Task goal
Print exactly, and only, the lines from the one that has "You are a computer-use agent. 1400x1972" through the end of the material below, with both ends included and the pictures omitted.

*** Records to use ***

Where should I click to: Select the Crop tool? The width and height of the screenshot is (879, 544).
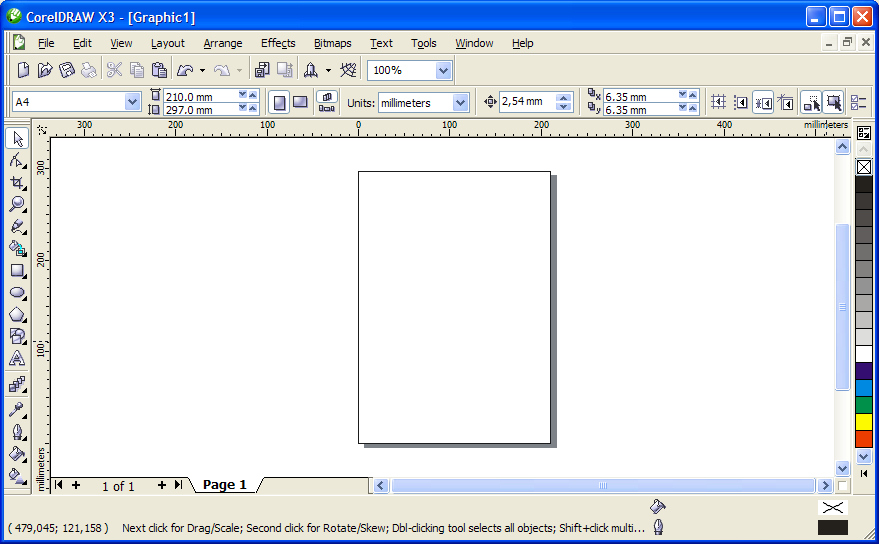pos(17,182)
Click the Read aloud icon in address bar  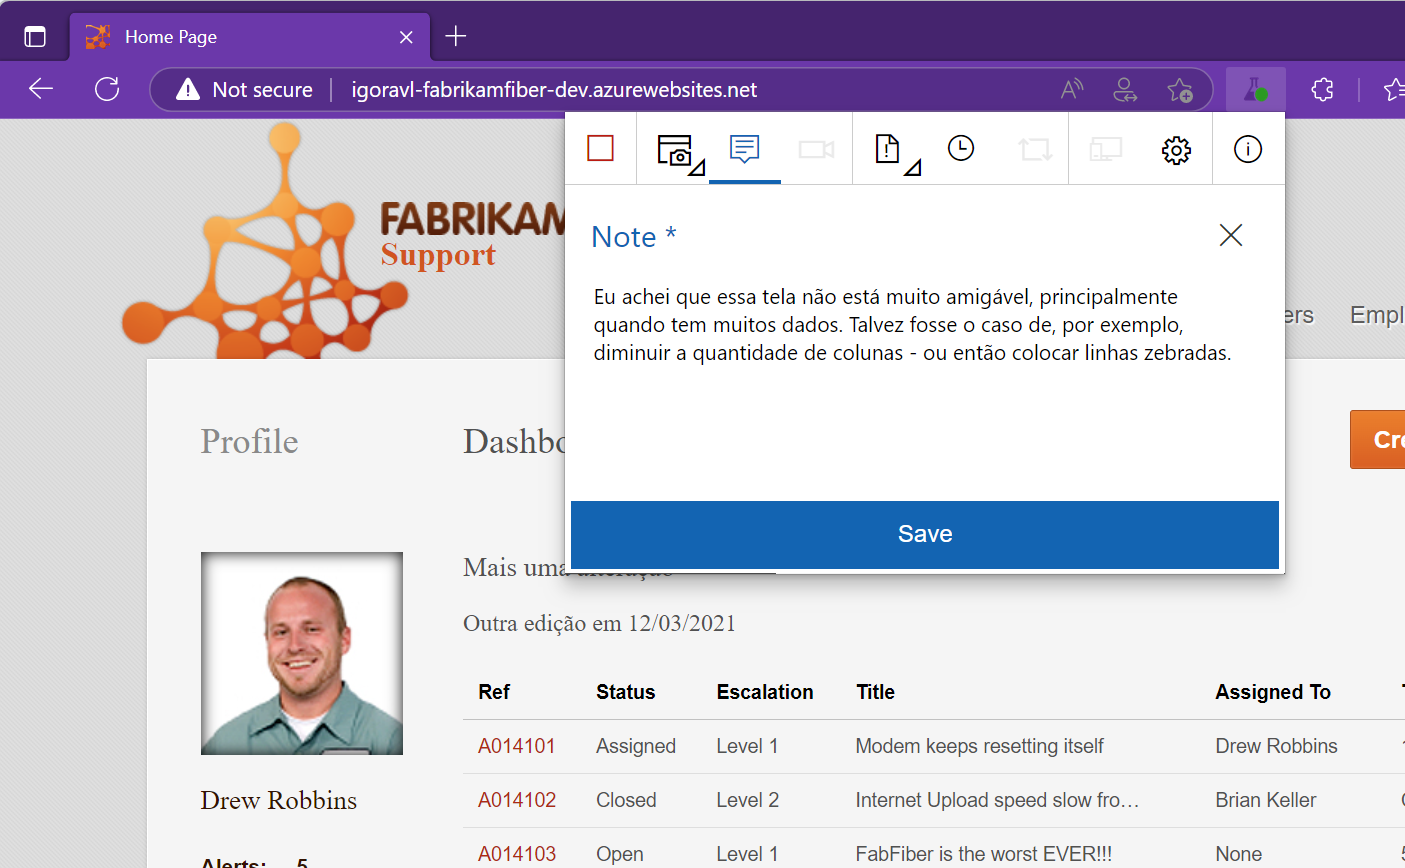pos(1072,90)
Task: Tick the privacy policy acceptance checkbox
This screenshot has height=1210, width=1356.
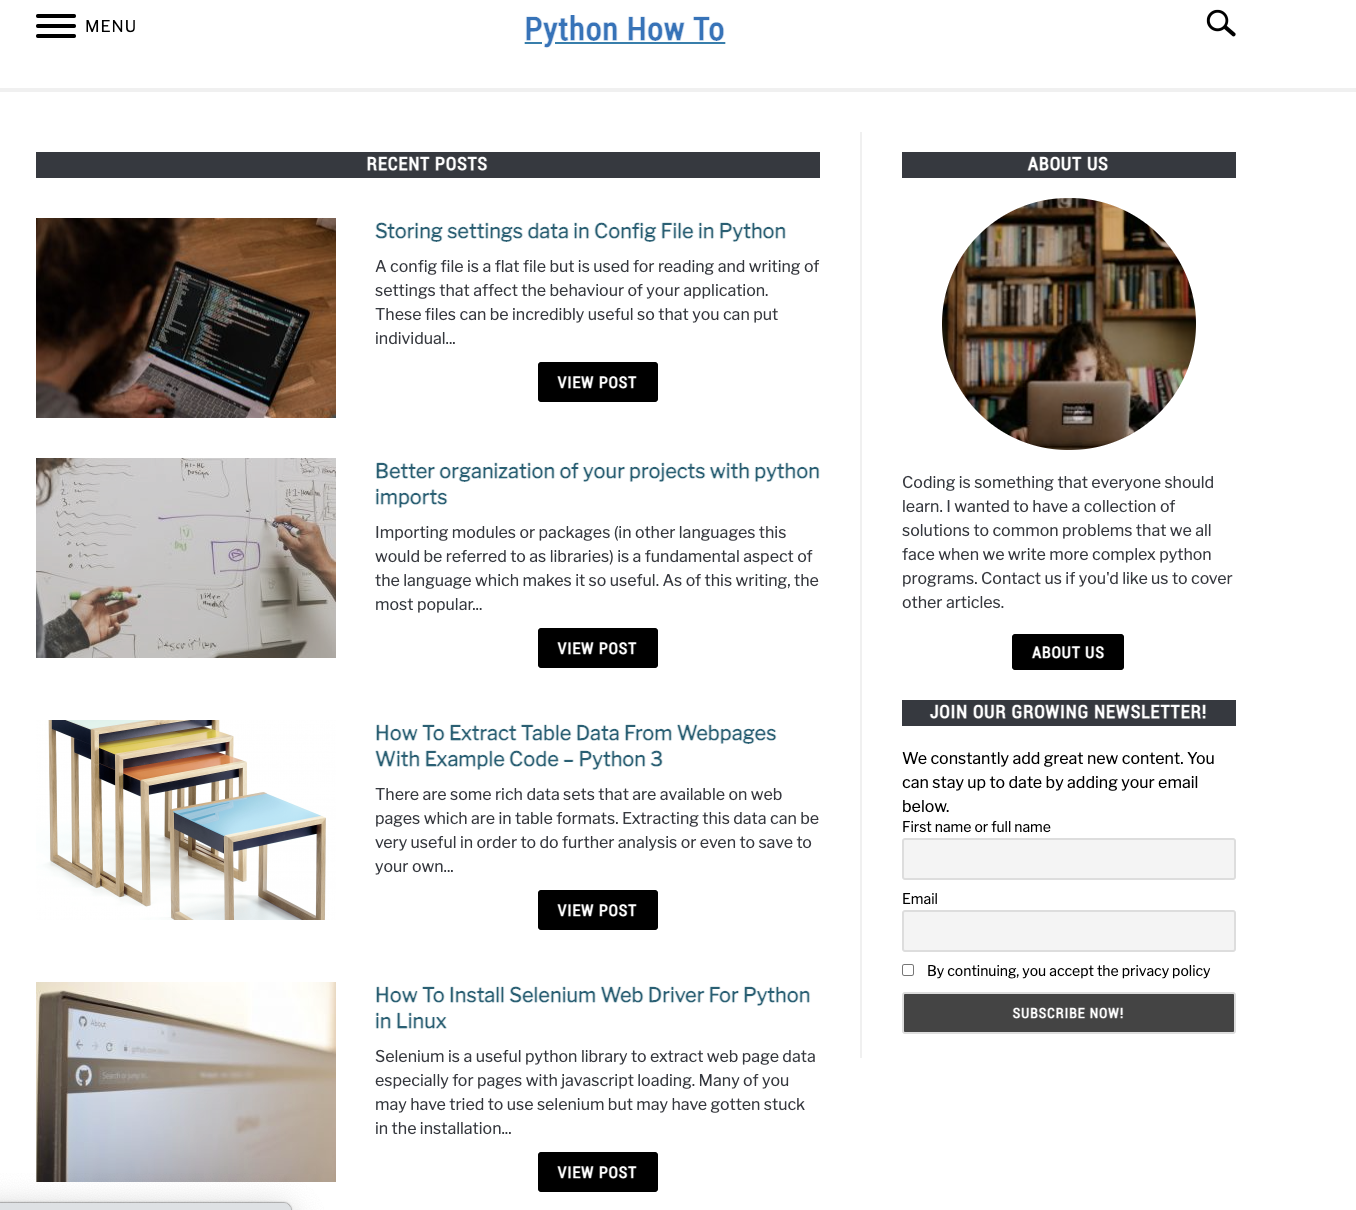Action: [x=908, y=970]
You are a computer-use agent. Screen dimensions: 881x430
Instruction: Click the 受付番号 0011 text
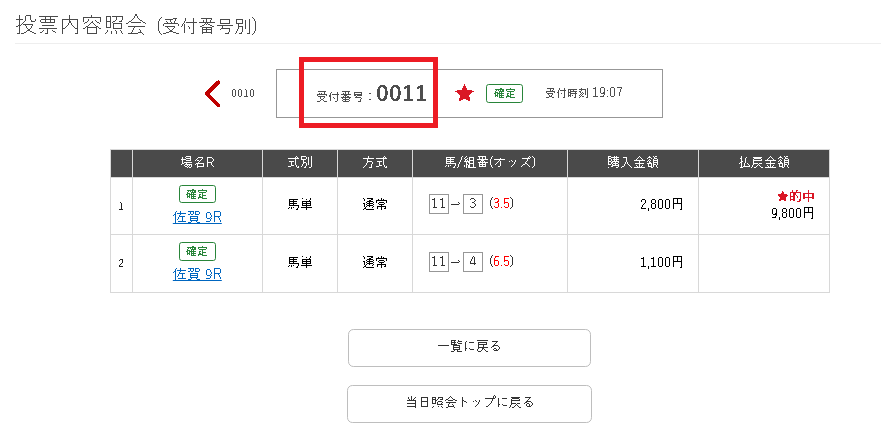[x=371, y=94]
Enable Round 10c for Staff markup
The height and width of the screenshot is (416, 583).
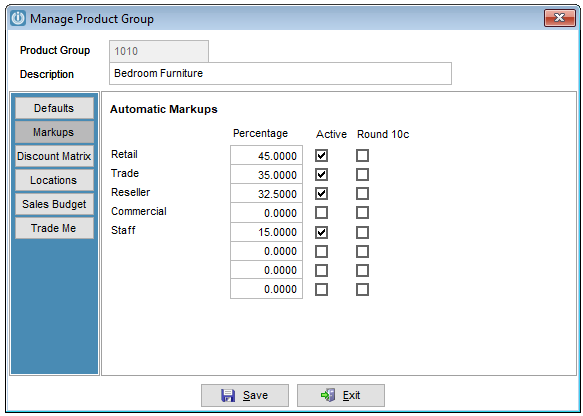tap(363, 233)
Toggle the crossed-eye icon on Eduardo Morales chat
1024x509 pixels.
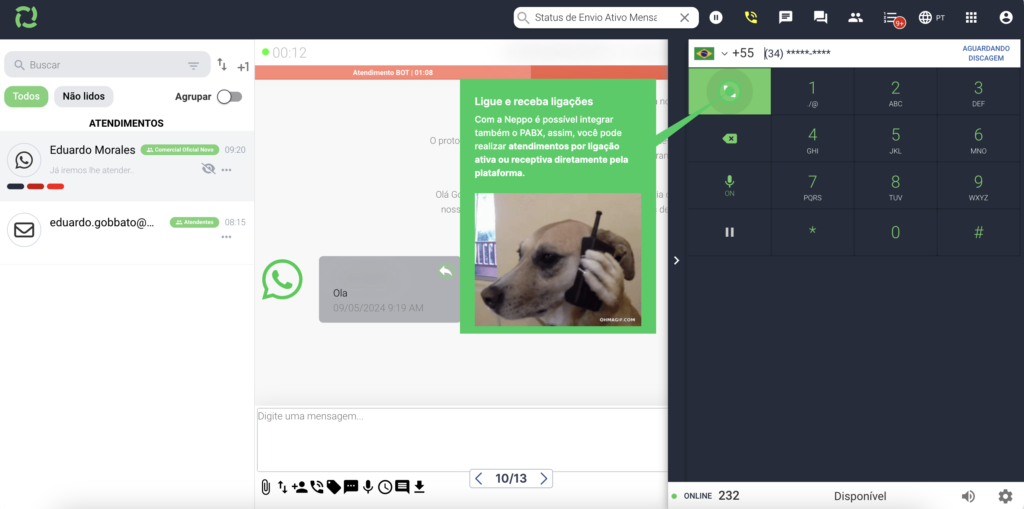[x=208, y=169]
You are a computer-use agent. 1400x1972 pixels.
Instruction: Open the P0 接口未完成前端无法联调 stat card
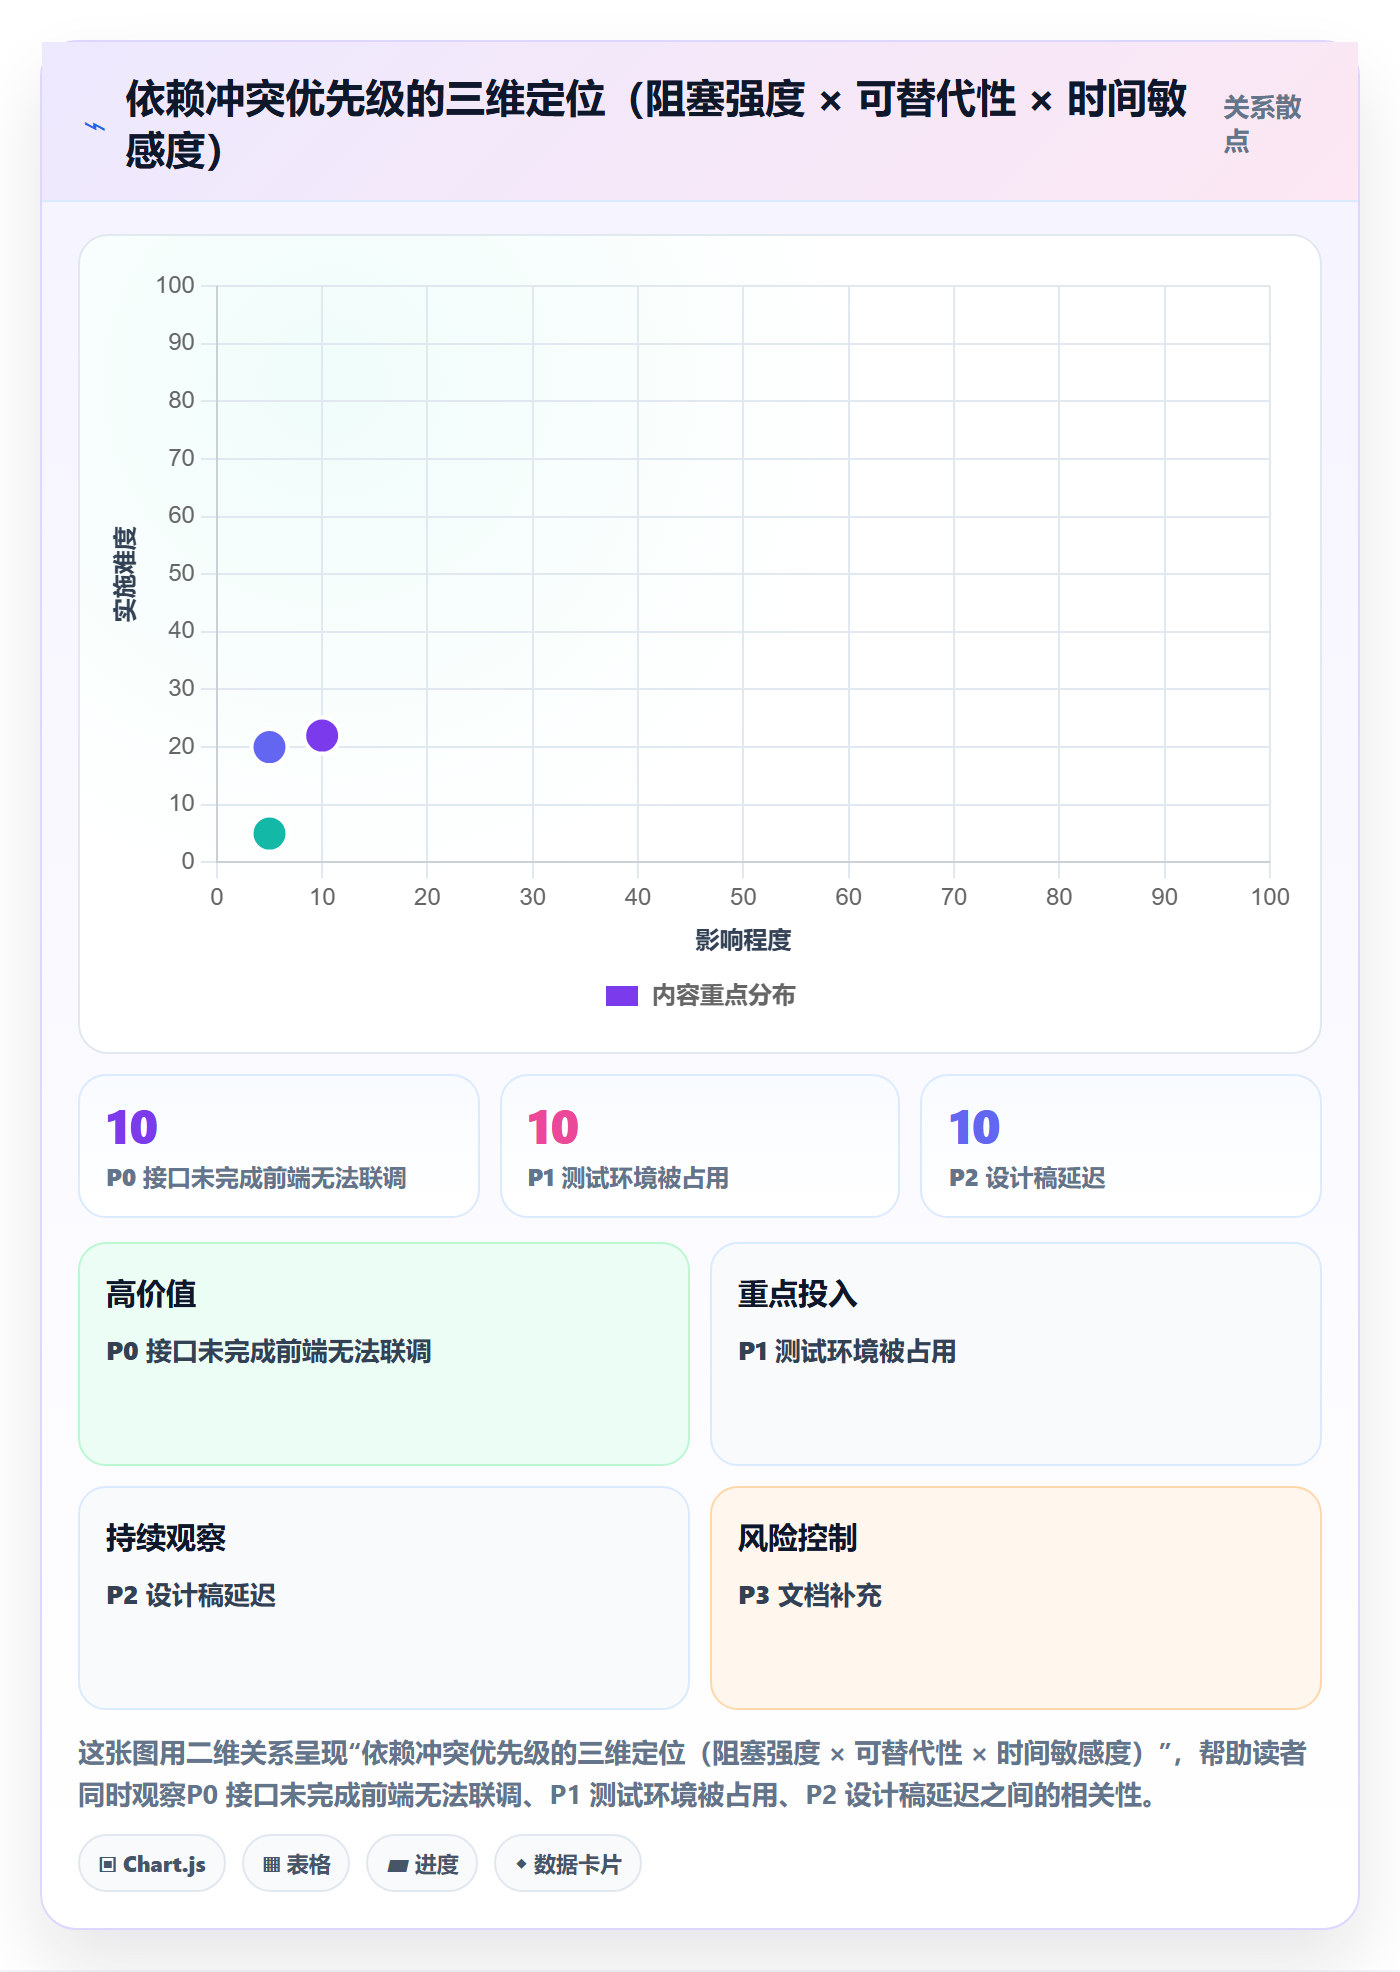pos(279,1146)
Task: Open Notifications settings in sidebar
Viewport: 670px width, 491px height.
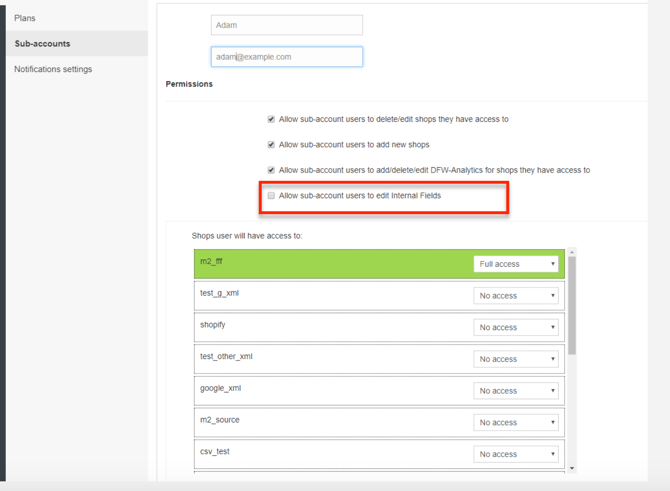Action: pyautogui.click(x=53, y=69)
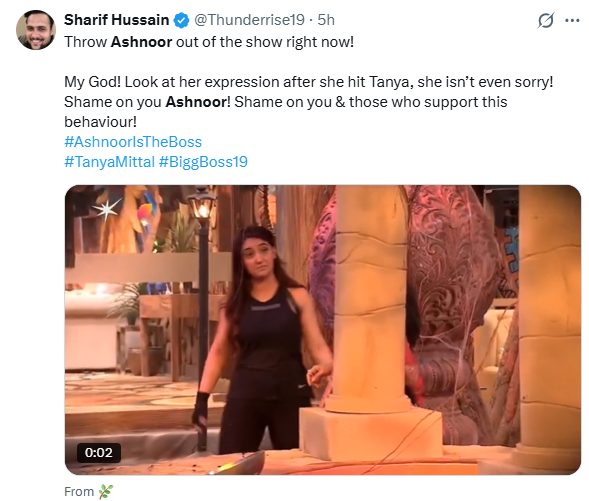
Task: Open the #AshnoorIsTheBoss hashtag
Action: [133, 142]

***

Exercise result
You are a computer-use agent. 1400x1972 pixels.
Instruction: Open the P0 接口未完成前端无法联调 stat card
pos(279,1146)
Task: Open Notifications settings in sidebar
Viewport: 670px width, 491px height.
Action: pyautogui.click(x=53, y=69)
Task: Open the #AshnoorIsTheBoss hashtag
Action: [133, 142]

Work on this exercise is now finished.